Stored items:
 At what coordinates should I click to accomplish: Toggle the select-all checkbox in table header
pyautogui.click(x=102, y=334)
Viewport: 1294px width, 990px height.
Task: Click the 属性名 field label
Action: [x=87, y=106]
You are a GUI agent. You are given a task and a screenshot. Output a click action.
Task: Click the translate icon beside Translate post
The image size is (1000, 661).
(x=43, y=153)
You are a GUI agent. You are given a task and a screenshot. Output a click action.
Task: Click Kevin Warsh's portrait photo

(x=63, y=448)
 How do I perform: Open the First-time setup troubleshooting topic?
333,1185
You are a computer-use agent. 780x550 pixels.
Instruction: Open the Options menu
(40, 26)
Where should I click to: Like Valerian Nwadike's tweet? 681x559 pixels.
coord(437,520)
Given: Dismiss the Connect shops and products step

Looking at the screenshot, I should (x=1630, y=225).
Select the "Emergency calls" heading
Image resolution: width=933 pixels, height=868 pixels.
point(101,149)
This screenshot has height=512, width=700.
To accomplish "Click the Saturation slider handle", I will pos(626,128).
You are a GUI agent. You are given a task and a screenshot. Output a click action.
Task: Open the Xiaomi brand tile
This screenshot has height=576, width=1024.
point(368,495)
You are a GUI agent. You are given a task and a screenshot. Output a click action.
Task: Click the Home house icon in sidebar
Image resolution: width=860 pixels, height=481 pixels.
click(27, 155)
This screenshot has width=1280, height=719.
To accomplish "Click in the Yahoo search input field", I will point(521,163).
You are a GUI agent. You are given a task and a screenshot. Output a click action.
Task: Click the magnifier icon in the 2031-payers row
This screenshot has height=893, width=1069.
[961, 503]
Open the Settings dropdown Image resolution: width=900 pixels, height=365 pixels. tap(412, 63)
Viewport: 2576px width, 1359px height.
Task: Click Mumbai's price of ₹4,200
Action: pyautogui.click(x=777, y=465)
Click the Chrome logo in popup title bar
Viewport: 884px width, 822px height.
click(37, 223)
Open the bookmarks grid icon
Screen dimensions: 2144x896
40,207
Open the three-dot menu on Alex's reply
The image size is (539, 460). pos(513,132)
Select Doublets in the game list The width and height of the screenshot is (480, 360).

• _Exercise requirements_
Each line from the one containing "This screenshot has width=1280, height=719." to the final line above should be written out exactly; please omit the others.

• _Result of the task_
This screenshot has width=1280, height=719.
To accomplish "Click in the Yahoo search input field", I will point(521,163).
You are a GUI agent. You are given a task and a screenshot. Output a click action.
Task: Click the magnifier icon in the 2031-payers row
This screenshot has height=893, width=1069.
[961, 503]
Open the Settings dropdown Image resolution: width=900 pixels, height=365 pixels. tap(412, 63)
Viewport: 2576px width, 1359px height.
Task: Click Mumbai's price of ₹4,200
Action: pyautogui.click(x=777, y=465)
Click the Chrome logo in popup title bar
Viewport: 884px width, 822px height.
click(37, 223)
Open the bookmarks grid icon
Screen dimensions: 2144x896
40,207
Open the three-dot menu on Alex's reply
The image size is (539, 460). pos(513,132)
Select Doublets in the game list The width and height of the screenshot is (480, 360).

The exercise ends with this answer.